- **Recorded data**
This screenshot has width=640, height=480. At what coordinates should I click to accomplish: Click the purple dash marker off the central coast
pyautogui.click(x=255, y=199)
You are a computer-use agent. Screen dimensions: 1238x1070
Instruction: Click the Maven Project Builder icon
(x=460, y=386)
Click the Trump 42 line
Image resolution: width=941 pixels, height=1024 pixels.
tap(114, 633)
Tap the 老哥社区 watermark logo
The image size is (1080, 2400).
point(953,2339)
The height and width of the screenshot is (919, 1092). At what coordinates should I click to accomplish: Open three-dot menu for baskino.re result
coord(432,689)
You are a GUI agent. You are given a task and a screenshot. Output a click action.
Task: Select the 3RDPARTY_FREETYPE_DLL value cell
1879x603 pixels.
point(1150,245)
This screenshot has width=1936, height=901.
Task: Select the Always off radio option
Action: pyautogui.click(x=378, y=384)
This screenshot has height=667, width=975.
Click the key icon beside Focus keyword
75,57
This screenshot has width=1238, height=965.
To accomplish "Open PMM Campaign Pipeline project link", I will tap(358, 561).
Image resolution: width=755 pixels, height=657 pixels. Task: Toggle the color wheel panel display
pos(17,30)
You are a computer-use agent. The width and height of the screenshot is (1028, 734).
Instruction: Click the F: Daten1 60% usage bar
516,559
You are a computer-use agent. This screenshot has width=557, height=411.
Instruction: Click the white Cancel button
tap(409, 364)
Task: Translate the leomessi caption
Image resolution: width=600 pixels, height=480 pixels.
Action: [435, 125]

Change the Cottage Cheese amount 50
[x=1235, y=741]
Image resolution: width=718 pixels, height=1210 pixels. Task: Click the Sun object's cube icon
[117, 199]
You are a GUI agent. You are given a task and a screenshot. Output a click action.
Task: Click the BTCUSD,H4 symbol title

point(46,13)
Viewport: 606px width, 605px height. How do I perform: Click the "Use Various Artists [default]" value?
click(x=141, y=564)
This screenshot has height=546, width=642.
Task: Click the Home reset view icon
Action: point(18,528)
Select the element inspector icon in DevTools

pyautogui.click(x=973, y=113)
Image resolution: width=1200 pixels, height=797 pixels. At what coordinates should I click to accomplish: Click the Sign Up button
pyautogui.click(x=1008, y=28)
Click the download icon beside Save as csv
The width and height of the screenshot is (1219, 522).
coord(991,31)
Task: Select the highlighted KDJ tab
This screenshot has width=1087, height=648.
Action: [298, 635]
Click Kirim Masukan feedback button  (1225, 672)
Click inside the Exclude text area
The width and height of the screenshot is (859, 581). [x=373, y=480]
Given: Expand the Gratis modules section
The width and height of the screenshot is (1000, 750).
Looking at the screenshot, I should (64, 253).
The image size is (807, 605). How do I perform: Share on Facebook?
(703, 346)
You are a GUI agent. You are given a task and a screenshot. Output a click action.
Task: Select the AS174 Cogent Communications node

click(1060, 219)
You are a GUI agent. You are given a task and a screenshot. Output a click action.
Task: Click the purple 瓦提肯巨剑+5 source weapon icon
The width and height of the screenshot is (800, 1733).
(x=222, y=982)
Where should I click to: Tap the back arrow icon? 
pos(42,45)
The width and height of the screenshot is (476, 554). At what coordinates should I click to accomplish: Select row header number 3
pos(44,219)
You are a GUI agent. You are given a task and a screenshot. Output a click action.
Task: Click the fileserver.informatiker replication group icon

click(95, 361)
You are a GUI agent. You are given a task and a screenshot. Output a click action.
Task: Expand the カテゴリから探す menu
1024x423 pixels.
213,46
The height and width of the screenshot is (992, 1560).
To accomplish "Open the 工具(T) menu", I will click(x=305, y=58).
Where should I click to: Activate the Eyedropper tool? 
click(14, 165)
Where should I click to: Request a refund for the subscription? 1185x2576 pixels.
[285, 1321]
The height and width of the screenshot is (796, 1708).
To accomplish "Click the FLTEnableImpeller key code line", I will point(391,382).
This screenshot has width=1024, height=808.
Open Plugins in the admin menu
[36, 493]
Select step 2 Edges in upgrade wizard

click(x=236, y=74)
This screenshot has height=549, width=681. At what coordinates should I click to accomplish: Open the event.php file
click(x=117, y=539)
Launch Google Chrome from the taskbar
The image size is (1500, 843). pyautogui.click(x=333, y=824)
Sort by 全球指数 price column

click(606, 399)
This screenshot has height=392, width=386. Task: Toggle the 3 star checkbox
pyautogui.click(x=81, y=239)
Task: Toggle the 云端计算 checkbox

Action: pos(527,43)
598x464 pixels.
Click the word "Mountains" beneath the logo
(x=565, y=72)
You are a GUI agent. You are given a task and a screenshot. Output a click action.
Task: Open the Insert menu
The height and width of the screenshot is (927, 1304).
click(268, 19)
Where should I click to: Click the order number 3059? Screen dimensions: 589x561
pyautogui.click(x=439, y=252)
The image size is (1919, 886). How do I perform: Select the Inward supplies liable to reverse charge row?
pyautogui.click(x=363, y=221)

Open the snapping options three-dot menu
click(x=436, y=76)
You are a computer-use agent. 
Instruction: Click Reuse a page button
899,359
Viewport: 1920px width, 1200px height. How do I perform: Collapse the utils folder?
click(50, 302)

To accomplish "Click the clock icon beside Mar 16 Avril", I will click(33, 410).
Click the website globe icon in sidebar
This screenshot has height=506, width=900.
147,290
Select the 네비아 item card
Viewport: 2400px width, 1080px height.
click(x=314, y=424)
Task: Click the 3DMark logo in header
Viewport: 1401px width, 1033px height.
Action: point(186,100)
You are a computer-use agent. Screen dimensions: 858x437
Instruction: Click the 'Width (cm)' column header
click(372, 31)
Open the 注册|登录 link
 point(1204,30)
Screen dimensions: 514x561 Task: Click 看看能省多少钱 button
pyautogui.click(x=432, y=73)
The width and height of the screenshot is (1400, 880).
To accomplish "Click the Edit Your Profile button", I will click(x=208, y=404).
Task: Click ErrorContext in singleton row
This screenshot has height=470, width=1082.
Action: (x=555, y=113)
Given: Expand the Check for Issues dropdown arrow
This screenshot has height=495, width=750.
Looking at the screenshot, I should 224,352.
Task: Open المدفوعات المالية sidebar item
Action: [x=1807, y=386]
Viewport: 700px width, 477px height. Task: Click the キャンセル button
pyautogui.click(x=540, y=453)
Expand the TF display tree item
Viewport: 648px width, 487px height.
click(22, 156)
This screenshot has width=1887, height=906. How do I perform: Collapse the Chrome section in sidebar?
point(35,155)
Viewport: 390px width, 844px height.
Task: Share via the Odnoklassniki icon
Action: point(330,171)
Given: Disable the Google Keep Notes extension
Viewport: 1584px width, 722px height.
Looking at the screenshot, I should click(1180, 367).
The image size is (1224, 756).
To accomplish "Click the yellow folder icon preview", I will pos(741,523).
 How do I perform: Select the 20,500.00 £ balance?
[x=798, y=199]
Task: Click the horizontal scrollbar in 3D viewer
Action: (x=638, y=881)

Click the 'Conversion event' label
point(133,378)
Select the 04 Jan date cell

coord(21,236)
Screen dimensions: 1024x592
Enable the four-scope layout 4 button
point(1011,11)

- **Directions for this task**
What you return should match the entries above exactly.

- **Response box**
This screenshot has width=640, height=480. At what coordinates should I click to accomplish: Click the purple dash marker off the central coast
pyautogui.click(x=255, y=199)
You are a computer-use agent. Screen dimensions: 1238x1070
Instruction: Click the Maven Project Builder icon
(x=460, y=386)
Click the Trump 42 line
Image resolution: width=941 pixels, height=1024 pixels.
tap(114, 633)
Tap the 老哥社区 watermark logo
The image size is (1080, 2400).
point(953,2339)
The height and width of the screenshot is (919, 1092). At what coordinates should I click to accomplish: Open three-dot menu for baskino.re result
coord(432,689)
You are a GUI agent. You are given a task and a screenshot. Output a click action.
Task: Select the 3RDPARTY_FREETYPE_DLL value cell
1879x603 pixels.
point(1150,245)
This screenshot has width=1936, height=901.
Task: Select the Always off radio option
Action: pyautogui.click(x=378, y=384)
This screenshot has height=667, width=975.
Click the key icon beside Focus keyword
75,57
This screenshot has width=1238, height=965.
To accomplish "Open PMM Campaign Pipeline project link", I will tap(358, 561).
Image resolution: width=755 pixels, height=657 pixels. Task: Toggle the color wheel panel display
pos(17,30)
You are a computer-use agent. The width and height of the screenshot is (1028, 734).
Instruction: Click the F: Daten1 60% usage bar
516,559
You are a computer-use agent. This screenshot has width=557, height=411.
Instruction: Click the white Cancel button
tap(409, 364)
Task: Translate the leomessi caption
Image resolution: width=600 pixels, height=480 pixels.
Action: [435, 125]

Change the Cottage Cheese amount 50
[x=1235, y=741]
Image resolution: width=718 pixels, height=1210 pixels. Task: Click the Sun object's cube icon
[117, 199]
You are a GUI agent. You are given a task and a screenshot. Output a click action.
Task: Click the BTCUSD,H4 symbol title

point(46,13)
Viewport: 606px width, 605px height. How do I perform: Click the "Use Various Artists [default]" value?
click(x=141, y=564)
This screenshot has height=546, width=642.
Task: Click the Home reset view icon
Action: point(18,528)
Select the element inspector icon in DevTools

pyautogui.click(x=973, y=113)
Image resolution: width=1200 pixels, height=797 pixels. At what coordinates should I click to accomplish: Click the Sign Up button
pyautogui.click(x=1008, y=28)
Click the download icon beside Save as csv
The width and height of the screenshot is (1219, 522).
coord(991,31)
Task: Select the highlighted KDJ tab
This screenshot has width=1087, height=648.
Action: [298, 635]
Click Kirim Masukan feedback button  (1225, 672)
Click inside the Exclude text area
The width and height of the screenshot is (859, 581). [x=373, y=480]
Given: Expand the Gratis modules section
The width and height of the screenshot is (1000, 750).
Looking at the screenshot, I should (64, 253).
The image size is (807, 605). How do I perform: Share on Facebook?
(703, 346)
You are a GUI agent. You are given a task and a screenshot. Output a click action.
Task: Select the AS174 Cogent Communications node

click(1060, 219)
You are a GUI agent. You are given a task and a screenshot. Output a click action.
Task: Click the purple 瓦提肯巨剑+5 source weapon icon
The width and height of the screenshot is (800, 1733).
(x=222, y=982)
Where should I click to: Tap the back arrow icon? 
pos(42,45)
The width and height of the screenshot is (476, 554). At what coordinates should I click to accomplish: Select row header number 3
pos(44,219)
You are a GUI agent. You are given a task and a screenshot. Output a click action.
Task: Click the fileserver.informatiker replication group icon

click(95, 361)
You are a GUI agent. You are given a task and a screenshot. Output a click action.
Task: Expand the カテゴリから探す menu
1024x423 pixels.
213,46
The height and width of the screenshot is (992, 1560).
To accomplish "Open the 工具(T) menu", I will click(x=305, y=58).
Where should I click to: Activate the Eyedropper tool? 
click(14, 165)
Where should I click to: Request a refund for the subscription? 1185x2576 pixels.
[285, 1321]
The height and width of the screenshot is (796, 1708).
To accomplish "Click the FLTEnableImpeller key code line", I will point(391,382).
This screenshot has width=1024, height=808.
Open Plugins in the admin menu
[36, 493]
Select step 2 Edges in upgrade wizard

click(x=236, y=74)
This screenshot has height=549, width=681. At what coordinates should I click to accomplish: Open the event.php file
click(x=117, y=539)
Launch Google Chrome from the taskbar
The image size is (1500, 843). pyautogui.click(x=333, y=824)
Sort by 全球指数 price column

click(606, 399)
This screenshot has height=392, width=386. Task: Toggle the 3 star checkbox
pyautogui.click(x=81, y=239)
Task: Toggle the 云端计算 checkbox

Action: pos(527,43)
598x464 pixels.
Click the word "Mountains" beneath the logo
(x=565, y=72)
You are a GUI agent. You are given a task and a screenshot. Output a click action.
Task: Open the Insert menu
The height and width of the screenshot is (927, 1304).
click(268, 19)
Where should I click to: Click the order number 3059? Screen dimensions: 589x561
pyautogui.click(x=439, y=252)
The image size is (1919, 886). How do I perform: Select the Inward supplies liable to reverse charge row?
pyautogui.click(x=363, y=221)

Open the snapping options three-dot menu
click(x=436, y=76)
You are a computer-use agent. 
Instruction: Click Reuse a page button
899,359
Viewport: 1920px width, 1200px height. How do I perform: Collapse the utils folder?
click(50, 302)

To accomplish "Click the clock icon beside Mar 16 Avril", I will click(33, 410).
Click the website globe icon in sidebar
This screenshot has height=506, width=900.
147,290
Select the 네비아 item card
Viewport: 2400px width, 1080px height.
click(x=314, y=424)
Task: Click the 3DMark logo in header
Viewport: 1401px width, 1033px height.
Action: point(186,100)
You are a computer-use agent. Screen dimensions: 858x437
Instruction: Click the 'Width (cm)' column header
click(372, 31)
Open the 注册|登录 link
 point(1204,30)
Screen dimensions: 514x561 Task: Click 看看能省多少钱 button
pyautogui.click(x=432, y=73)
The width and height of the screenshot is (1400, 880).
To accomplish "Click the Edit Your Profile button", I will click(x=208, y=404).
Task: Click ErrorContext in singleton row
This screenshot has height=470, width=1082.
Action: (x=555, y=113)
Given: Expand the Check for Issues dropdown arrow
This screenshot has height=495, width=750.
Looking at the screenshot, I should 224,352.
Task: Open المدفوعات المالية sidebar item
Action: [x=1807, y=386]
Viewport: 700px width, 477px height. Task: Click the キャンセル button
pyautogui.click(x=540, y=453)
Expand the TF display tree item
Viewport: 648px width, 487px height.
click(22, 156)
This screenshot has width=1887, height=906. How do I perform: Collapse the Chrome section in sidebar?
point(35,155)
Viewport: 390px width, 844px height.
Task: Share via the Odnoklassniki icon
Action: point(330,171)
Given: Disable the Google Keep Notes extension
Viewport: 1584px width, 722px height.
Looking at the screenshot, I should click(1180, 367).
The image size is (1224, 756).
To accomplish "Click the yellow folder icon preview", I will pos(741,523).
 How do I perform: Select the 20,500.00 £ balance?
[x=798, y=199]
Task: Click the horizontal scrollbar in 3D viewer
Action: (x=638, y=881)

Click the 'Conversion event' label
point(133,378)
Select the 04 Jan date cell

coord(21,236)
Screen dimensions: 1024x592
Enable the four-scope layout 4 button
point(1011,11)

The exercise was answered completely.